Haverhill Education Association President Anthony J. Parolisi at a 2019 Haverhill School Committee meeting. (WHAV News file photograph.)

Haverhill’s educational support professionals yesterday ratified a new contract with the Haverhill School Committee, cementing the accord just as the union looks for a new president.

The School Committee already approved the agreement 5-1 in public session last Thursday. As negotiations were wrapping up in the last two weeks, Haverhill Education Association President Anthony J. Parolisi told members he was stepping down to take a temporary position this summer with the Massachusetts Teachers Association. Parolisi told WHAV his new role as a field representative and organizer builds on his local work.

“Taking a lot of the skills that I have learned as president and executive committee member and put to use with our organizing in Haverhill and hoping to apply them in other locals around the state,” he said.

Those skills include helping other union members identify common problems, develop collective actions to solve them and help them become agents of change.

As for the fall and beyond, Parolisi said he is keeping his options open. “I hope that I will do well and I hope that a permanent position might become available. At that point, then I’ll have to make a decision.”

Parolisi came to work for Haverhill Public Schools as a full-time substitute at Haverhill High School during November 2005. He became active with the union when he became a full-time teacher at the Dr.

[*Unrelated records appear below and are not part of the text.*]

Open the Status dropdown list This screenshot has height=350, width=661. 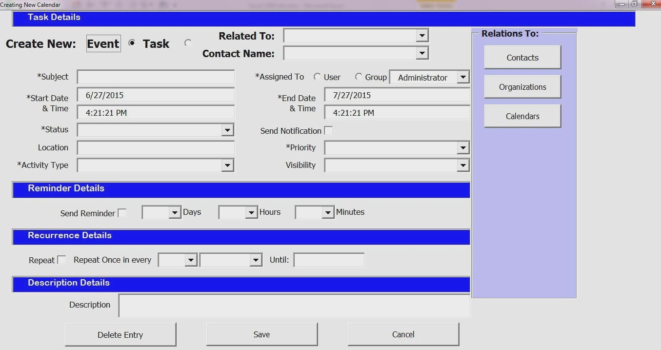click(x=227, y=130)
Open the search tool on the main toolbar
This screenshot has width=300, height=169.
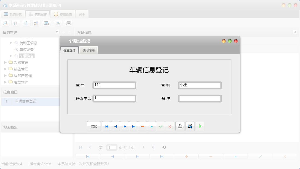point(5,23)
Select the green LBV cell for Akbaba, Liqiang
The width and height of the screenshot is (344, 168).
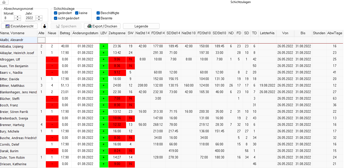click(x=104, y=46)
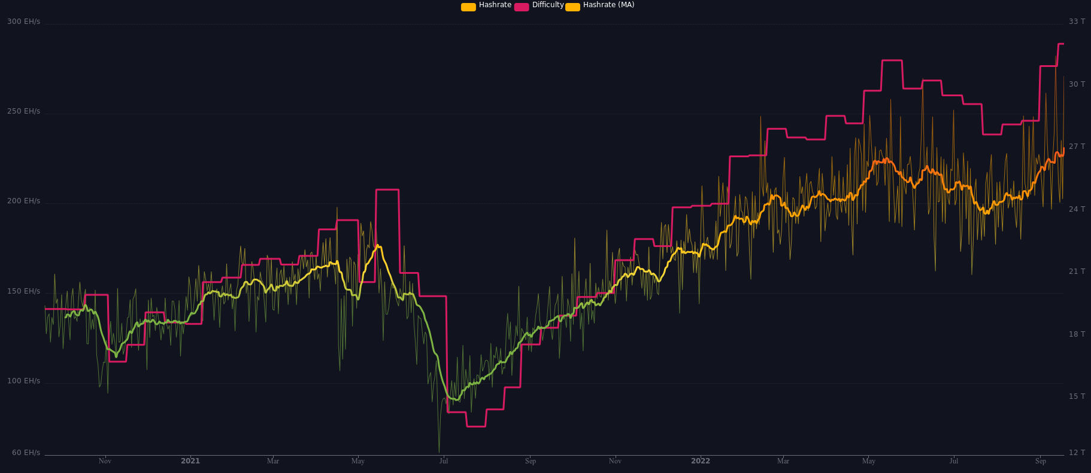Click the 33 T difficulty axis label
This screenshot has width=1091, height=473.
click(1077, 22)
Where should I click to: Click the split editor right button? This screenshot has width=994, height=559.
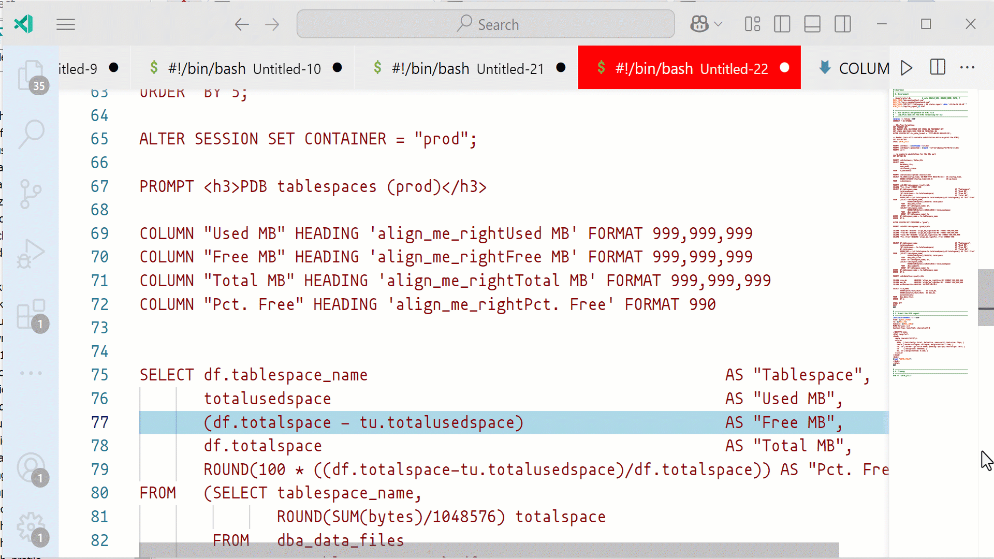tap(938, 68)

Albert B. Consentino School during the 2016-2017 school year.

Depending on whether there are competing candidates for the union president’s job, a special election would take place Thursday, June 17.

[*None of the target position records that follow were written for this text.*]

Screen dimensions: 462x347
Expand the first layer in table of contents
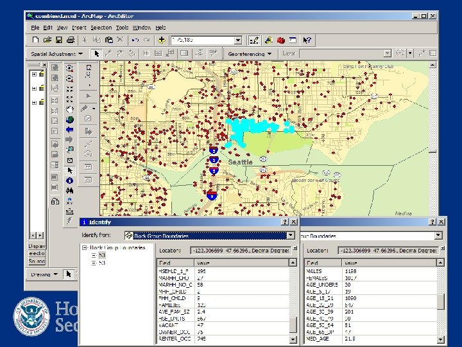(33, 75)
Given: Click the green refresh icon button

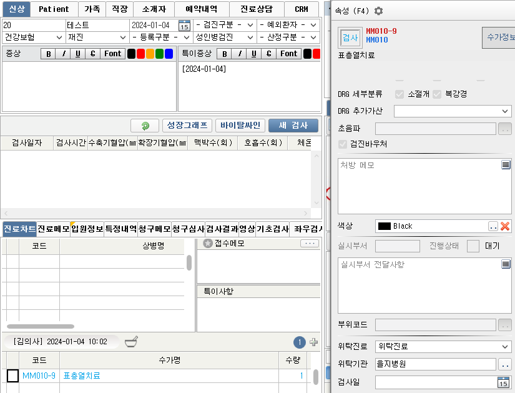Looking at the screenshot, I should pyautogui.click(x=145, y=126).
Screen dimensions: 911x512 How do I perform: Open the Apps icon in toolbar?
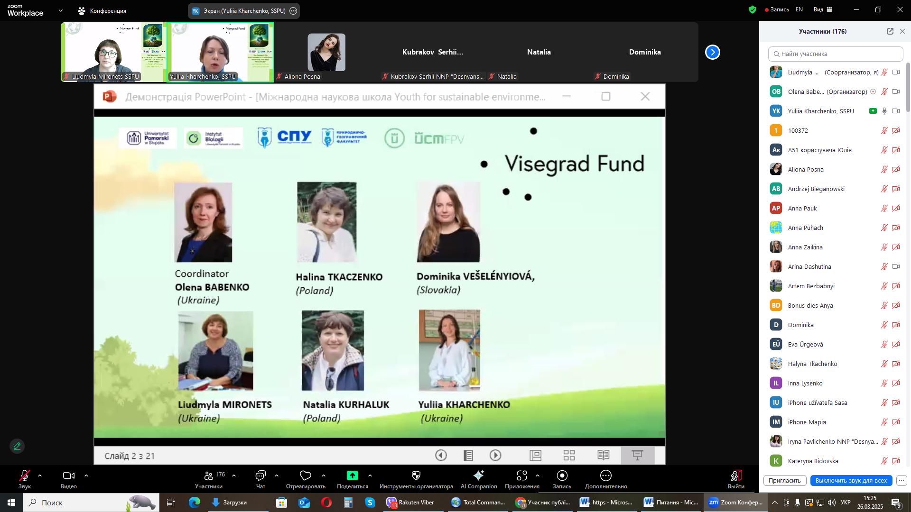(522, 476)
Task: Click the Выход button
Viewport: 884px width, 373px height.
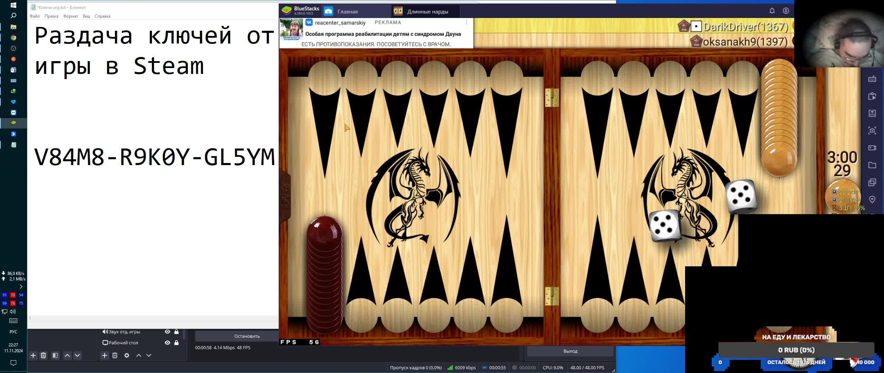Action: coord(570,351)
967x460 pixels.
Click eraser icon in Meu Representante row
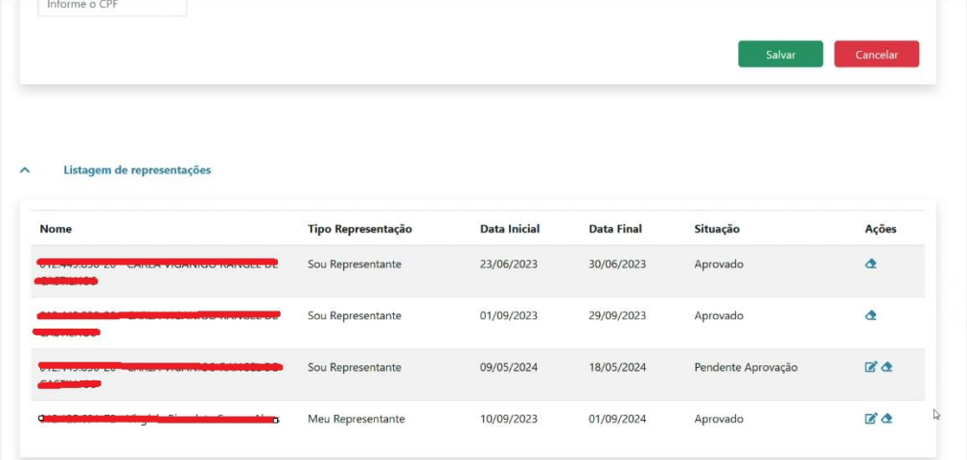click(886, 419)
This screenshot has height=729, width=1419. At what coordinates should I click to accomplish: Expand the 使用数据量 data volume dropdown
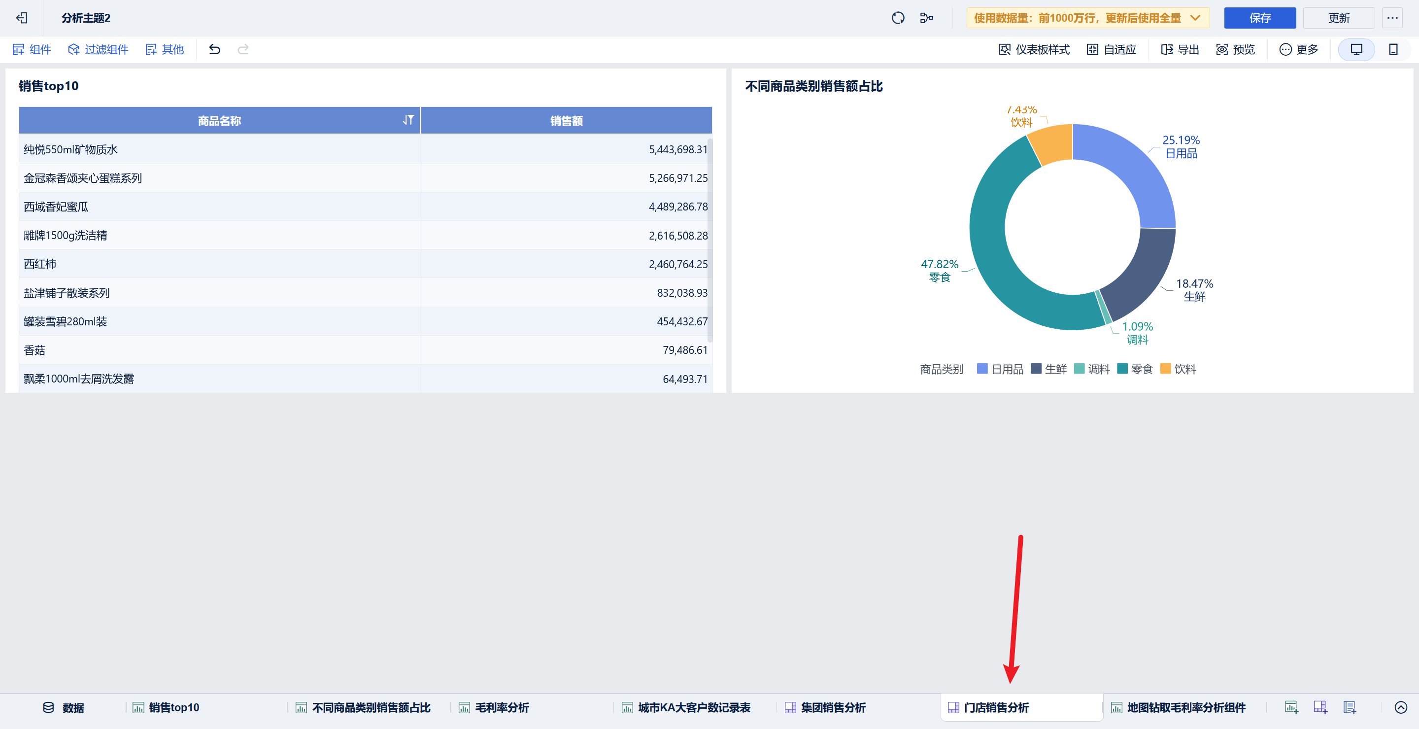click(x=1195, y=18)
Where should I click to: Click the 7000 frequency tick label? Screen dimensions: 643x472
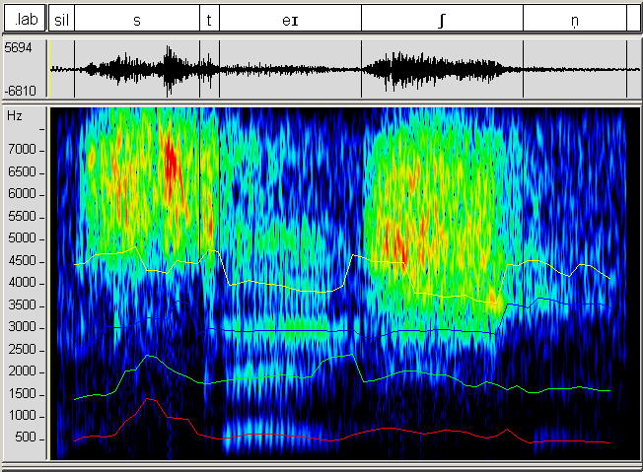(x=23, y=150)
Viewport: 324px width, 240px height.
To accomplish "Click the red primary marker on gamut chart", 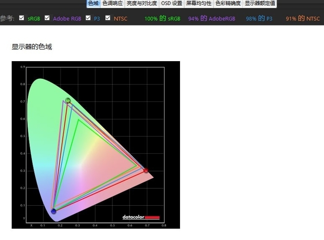I will [x=146, y=171].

The new contract with educational support professionals provides a 2% increase for the current year, paid retroactively to last July 1; another 1.5% increase to take effect July 1, 2022; and a three-step pay scale for the next school year beginning at $21 per hour for one to three years of service, $24 per hour for four to nine years of service and $27 per hour for 10 or more years of service. New hires with bachelors’ degrees start at the second step. In addition, the number of work days increase from 181 to 182 and the schools will allocate $20,000 annually for tuition reimbursement.

Haverhill Education Association represents teachers, educational support professionals, clerical staff and security guards.